I kept on waiting for the sound to fade away, but instead, by the time we passed through Latimer Road, there were several notes of acousmatic music playing in unpleasant polyphony, combined in a weird chord structure that I didn’t recognise. 'Hmmm, probably non-Western,' I thought to myself. It was throbbing in time with the engine and the repetitive clattering rhythm. It was building remorselessly – but to what? I looked at the black tunnel walls outside the tube windows. How long had I been down there? How fast were we going? Where were we actually headed? Had I ever been anywhere else? Had I always been down there?
Another note joined into the weird chord, I could taste something metallic in my mouth and two terrible cog wheels slid together. 'Oh God. I’m having an acid flashback. Please. Not here. Not now…'
The flashback – the most pathetic of the self-inflicted psychological leisure injuries.
A small rivulet of sweat the consistency of hot olive oil flowed down my face, along my nose and then dripped to the floor. 'What is in the orange? What did the man put in the orange? Why is the music coming through the vents? Why did I bring the boy into this never-ending tunnel of terrifying music? Why didn’t we stay at home and watch Dinosaur Train?' I looked round the crowded carriage but everyone was reading the Evening Standard or their Kindle or chatting to their neighbour.
Except there was one person, a young nervous-looking man in a wax jacket. He had headphones on and his eyes were closed, but it was suddenly clear that something had happened. His eyes snapped open, his mouth gaped in shock and he reached slowly down for the zipper on his big grey canvas holdall. 'A pump action shot gun? What can I do to protect the boy? WHY DID I BRING HIM HERE?' I thought.
When he unzipped the bag, the music got louder, and this time people did register it, looking up in surprise. In the bag was a Dr Marten’s boot on a large store-bought synthesiser. It still took me another two or three seconds to process what was going on. "Oh dear!" said the young man in a flustered manner, taking the boot off the keyboard and then fumbling to turn it off as the polyphonic synthesised racket died down to nothing. An elderly lady laughed and her companion said: "What are the chances of that? I wondered where the music was coming from!"

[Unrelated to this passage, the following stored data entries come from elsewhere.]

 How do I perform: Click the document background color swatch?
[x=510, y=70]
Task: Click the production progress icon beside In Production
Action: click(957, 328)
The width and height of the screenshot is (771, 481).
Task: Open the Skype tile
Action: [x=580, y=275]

The young man tutted: "I can’t believe I left it switched on. The batteries will be half flat now!"
Everyone laughed apart from me. I gripped the handle on the tube until my knuckles turned white and eventually we reached Hammersmith.
Out in the street, the air was cold and fresh. I ran into my friends from Rough Trade East and told them about the synth and we laughed.
After a few minutes, I realised that this isn’t what happens because of taking acid when you’re young. This is what happens when you never leave the house for 12 days at a time, only sleep for five hours a night and only listen to odd music. Perhaps I should think about going out more often in the evenings, not less. And it’d only been three days without the medication – it’ll probably calm down in a week or two.
There were lots of other children at the wedding and John joined in with their playing – tentatively at first, but soon building up a head of steam. They charged round the perimeter of the dance floor before diving onto their bellies, howling with laughter each time they made the circuit of the room and hit the deck. He ran round faster and faster, and the energy and light that poured out of him, momentarily, seemed brighter than a thousand suns. And then, at 9PM in the back of a black cab, dressed in his Spiderman pyjamas, tucked into his lowered pushchair, he fell into a deep, contented sleep immediately, unaware of the neon signs, the ambulance sirens, the street lights, the motorbike engines, the car horns and the chaos of London on a Friday night all around him on the streets outside.